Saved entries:

•••

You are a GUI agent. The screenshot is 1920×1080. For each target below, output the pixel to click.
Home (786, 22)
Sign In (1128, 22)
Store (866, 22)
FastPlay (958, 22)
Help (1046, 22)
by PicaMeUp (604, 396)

•••

WHAT TO WORK ON -> Write the records out again. Each one must match exactly.

OUTPUT OF THE TASK ->
You are a GUI agent. The screenshot is 1920×1080. For each target below, output the pixel to click.
Home (786, 22)
Sign In (1128, 22)
Store (866, 22)
FastPlay (958, 22)
Help (1046, 22)
by PicaMeUp (604, 396)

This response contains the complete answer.